Nem sempre o dissenso é racional. Existem matérias na qual o dissenso se torna


irracional. Por exemplo, duas pessoas em desacordo sobre um facto do passado
(afirmado por uma e negado por outra) ou sobre uma valoração (considerada correta
por uma e incorreta por outra), nenhuma das partes está disposta a prescindir de
argumentos racionais para determinar o facto ou proceder à valoração, de modo a
demonstrar a irracionalidade do dissenso da outra parte.

Nestes casos, a possibilidade de convencer a outra parte por apresentação de


argumentos racionais é uma possibilidade, no entanto, mais provável que o consenso é
a persistência do dissenso. Então importa determinar as condições em que um
dissenso após argumentação racional se torna irracional.

Para que um dissenso se possa considerar irracional, têm de ser observadas certas
regras na discussão. Elas são:

-A regra da universalidade- Tudo o que for passível de discussão pode ser discutido;

-A regras da exaustão- Todos os argumentos admissíveis para a discussão devem poder


ser invocados e discutidos;

-A regra da igualdade- Todos os argumentos que um interessado pode invocar podem


ser invocados por qualquer individuo que discorda;

-A regra do contraditório- Tudo o que for argumentado por um interessado pode ser
contrariado por alguém que discorde;

-A regra do ónus da prova- Tudo o que for afirmado por um dos interessados e
contrariado por alguém que discorde deve ser provado;

-A regra da indiscutibilidade- Tudo o que for provado ou não é indiscutível.
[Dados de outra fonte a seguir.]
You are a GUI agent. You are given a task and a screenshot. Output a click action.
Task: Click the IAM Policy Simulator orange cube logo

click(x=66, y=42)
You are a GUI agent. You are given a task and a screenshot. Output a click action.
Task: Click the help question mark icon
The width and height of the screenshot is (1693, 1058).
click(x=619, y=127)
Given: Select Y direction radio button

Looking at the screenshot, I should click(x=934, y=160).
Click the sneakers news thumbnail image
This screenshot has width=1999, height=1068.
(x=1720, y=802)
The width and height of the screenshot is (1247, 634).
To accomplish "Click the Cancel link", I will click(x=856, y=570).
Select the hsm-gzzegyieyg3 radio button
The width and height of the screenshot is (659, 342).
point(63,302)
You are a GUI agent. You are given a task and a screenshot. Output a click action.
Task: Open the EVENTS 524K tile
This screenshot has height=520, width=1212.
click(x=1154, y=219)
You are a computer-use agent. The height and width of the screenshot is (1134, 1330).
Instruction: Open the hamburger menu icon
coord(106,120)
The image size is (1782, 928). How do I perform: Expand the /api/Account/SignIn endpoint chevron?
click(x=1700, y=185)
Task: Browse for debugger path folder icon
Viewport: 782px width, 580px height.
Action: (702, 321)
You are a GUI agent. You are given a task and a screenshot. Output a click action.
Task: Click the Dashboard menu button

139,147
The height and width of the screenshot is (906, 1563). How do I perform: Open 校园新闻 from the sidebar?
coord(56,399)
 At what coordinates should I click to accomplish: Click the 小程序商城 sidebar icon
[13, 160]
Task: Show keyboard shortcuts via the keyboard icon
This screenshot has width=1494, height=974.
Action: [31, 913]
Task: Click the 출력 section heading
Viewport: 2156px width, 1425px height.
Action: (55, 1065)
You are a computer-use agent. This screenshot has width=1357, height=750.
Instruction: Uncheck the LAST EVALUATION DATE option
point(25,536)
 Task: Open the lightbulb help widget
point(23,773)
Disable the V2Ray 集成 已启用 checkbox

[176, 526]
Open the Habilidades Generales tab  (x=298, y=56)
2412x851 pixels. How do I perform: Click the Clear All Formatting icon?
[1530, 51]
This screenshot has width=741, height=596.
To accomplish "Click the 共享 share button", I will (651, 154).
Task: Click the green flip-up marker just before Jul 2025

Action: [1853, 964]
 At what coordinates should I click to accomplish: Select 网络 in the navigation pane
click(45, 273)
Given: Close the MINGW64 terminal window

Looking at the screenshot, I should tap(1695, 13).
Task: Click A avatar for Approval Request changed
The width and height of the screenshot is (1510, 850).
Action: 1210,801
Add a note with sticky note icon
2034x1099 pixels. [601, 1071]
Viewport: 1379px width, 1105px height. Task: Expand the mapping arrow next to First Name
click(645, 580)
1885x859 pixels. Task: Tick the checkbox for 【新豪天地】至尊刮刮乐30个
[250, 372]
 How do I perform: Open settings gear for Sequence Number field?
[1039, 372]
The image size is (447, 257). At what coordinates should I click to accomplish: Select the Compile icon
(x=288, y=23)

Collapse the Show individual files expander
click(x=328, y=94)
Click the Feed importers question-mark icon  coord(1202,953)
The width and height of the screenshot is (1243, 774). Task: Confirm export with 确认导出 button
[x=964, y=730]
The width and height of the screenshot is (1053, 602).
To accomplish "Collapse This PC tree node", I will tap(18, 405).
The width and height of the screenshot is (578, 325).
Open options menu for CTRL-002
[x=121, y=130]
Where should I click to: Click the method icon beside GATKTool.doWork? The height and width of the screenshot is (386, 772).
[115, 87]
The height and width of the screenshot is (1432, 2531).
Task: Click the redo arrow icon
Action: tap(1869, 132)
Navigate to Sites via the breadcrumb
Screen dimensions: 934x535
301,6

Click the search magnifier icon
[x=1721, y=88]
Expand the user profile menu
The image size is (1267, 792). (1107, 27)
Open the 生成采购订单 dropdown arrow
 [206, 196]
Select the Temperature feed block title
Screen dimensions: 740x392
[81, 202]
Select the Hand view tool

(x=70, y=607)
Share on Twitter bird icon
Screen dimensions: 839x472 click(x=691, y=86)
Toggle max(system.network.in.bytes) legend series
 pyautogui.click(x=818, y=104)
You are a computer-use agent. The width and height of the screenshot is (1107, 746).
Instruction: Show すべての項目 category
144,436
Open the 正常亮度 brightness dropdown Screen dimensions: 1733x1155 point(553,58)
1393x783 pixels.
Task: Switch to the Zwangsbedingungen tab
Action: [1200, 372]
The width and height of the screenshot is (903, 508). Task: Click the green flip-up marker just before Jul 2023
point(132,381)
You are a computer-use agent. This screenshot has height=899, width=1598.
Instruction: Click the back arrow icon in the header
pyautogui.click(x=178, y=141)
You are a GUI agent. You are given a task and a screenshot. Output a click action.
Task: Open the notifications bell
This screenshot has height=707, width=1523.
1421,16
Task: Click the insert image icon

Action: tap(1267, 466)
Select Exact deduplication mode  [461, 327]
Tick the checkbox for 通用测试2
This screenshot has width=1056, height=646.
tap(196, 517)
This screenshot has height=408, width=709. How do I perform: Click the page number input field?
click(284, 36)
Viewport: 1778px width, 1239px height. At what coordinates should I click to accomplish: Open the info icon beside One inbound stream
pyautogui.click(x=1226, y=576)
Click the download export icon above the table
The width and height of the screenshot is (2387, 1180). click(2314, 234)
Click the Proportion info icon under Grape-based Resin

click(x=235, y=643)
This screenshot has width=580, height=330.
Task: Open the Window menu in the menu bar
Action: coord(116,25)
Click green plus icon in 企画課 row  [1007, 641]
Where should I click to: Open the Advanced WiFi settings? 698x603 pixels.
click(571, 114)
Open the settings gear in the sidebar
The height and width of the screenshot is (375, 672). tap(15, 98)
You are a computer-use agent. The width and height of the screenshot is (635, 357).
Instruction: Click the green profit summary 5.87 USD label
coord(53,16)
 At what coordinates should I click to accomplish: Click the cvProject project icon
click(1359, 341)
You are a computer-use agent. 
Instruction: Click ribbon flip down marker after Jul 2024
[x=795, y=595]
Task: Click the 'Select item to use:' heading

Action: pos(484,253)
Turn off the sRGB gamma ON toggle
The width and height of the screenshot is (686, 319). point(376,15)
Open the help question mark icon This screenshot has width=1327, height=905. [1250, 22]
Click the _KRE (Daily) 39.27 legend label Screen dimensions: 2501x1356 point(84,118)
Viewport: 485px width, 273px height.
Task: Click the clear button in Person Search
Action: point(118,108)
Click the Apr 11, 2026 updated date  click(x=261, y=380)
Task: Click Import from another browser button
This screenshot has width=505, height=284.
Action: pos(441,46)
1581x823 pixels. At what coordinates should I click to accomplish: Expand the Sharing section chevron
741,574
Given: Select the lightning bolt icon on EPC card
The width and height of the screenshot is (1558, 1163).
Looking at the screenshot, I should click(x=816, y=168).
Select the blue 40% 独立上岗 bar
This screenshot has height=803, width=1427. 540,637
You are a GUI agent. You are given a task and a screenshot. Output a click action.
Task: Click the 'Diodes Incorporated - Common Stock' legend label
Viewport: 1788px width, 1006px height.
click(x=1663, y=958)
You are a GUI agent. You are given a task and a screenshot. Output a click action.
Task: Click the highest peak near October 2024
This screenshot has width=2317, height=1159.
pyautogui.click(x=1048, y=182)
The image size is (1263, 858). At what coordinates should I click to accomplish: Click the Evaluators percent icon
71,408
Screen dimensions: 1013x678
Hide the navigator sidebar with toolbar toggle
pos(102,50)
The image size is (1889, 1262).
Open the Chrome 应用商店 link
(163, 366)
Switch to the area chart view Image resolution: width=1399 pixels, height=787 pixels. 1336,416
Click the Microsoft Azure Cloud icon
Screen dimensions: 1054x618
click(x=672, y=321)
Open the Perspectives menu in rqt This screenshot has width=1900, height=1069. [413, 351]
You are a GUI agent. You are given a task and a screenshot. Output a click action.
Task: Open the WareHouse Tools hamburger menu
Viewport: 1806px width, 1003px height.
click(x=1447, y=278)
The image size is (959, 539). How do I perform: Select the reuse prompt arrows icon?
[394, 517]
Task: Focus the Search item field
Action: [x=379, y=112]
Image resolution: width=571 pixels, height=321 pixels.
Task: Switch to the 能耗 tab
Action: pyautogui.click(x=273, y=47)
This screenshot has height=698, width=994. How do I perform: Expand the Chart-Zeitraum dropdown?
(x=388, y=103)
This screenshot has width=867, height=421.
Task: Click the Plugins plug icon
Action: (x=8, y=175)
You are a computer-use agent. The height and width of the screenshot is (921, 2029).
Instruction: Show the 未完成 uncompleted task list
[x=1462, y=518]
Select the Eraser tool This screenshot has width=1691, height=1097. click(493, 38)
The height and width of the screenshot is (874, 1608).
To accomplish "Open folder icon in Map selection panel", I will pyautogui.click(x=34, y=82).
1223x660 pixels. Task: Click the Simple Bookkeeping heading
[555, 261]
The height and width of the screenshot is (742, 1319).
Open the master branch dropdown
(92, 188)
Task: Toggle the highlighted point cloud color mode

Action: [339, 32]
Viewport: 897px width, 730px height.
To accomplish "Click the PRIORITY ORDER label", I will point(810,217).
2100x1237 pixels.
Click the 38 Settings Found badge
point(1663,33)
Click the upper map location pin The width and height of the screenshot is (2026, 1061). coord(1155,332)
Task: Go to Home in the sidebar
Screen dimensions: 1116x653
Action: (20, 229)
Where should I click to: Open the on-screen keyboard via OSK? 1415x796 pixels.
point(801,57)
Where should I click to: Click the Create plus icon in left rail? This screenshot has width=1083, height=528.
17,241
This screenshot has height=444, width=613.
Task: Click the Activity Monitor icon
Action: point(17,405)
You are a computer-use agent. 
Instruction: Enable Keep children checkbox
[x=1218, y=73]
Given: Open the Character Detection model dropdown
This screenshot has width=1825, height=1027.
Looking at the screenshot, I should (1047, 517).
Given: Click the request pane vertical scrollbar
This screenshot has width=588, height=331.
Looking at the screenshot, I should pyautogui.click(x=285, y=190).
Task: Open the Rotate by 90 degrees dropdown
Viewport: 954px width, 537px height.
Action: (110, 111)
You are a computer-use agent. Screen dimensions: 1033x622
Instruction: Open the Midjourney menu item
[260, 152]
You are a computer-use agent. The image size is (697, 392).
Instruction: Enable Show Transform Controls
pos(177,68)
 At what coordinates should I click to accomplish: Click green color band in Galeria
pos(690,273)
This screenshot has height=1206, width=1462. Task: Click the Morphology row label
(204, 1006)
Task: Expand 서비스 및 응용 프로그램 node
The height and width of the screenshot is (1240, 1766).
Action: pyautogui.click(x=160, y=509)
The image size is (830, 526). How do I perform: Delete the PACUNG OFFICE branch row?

Observadas estas regras, todo o dissenso sobre uma afirmação ou valoração é


irracional, o que demonstra que a argumentação racional não se destina a obter a
racionalidade do consenso, mas a irracionalidade do dissenso. Se for garantida a
racionalidade da discussão, está igualmente assegurada a irracionalidade do dissenso.
Até se chegar à irracionalidade do dissenso, há que argumentar racionalmente. Depois
de se chegar a essa irracionalidade é impossível qualquer argumentação racional. A
irracionalidade do dissenso é a fundamentação última de qualquer argumentação
racional, porque é o ponto que não se pode ultrapassar sem entrar em contradição
com a racionalidade da argumentação.

Os processos jurisdicionais mostram a importância da argumentação racional de forma


a assegurar a irracionalidade do dissenso. Esses processos são orientados, não para a
obtenção de um consenso entre as partes (para isso existe por exemplo a mediação),
mas para a obtenção de um dissenso irracional entre as partes. É por isto que é
importante a igualdade entre as partes (artigo 3 –A, CPC) e a observância do princípio
do contraditório (artigo 3\1 CPC). É que sem essa igualdade e sem aquele
contraditório, o dissenso entra as partes nunca poderia ser qualificado como irracional.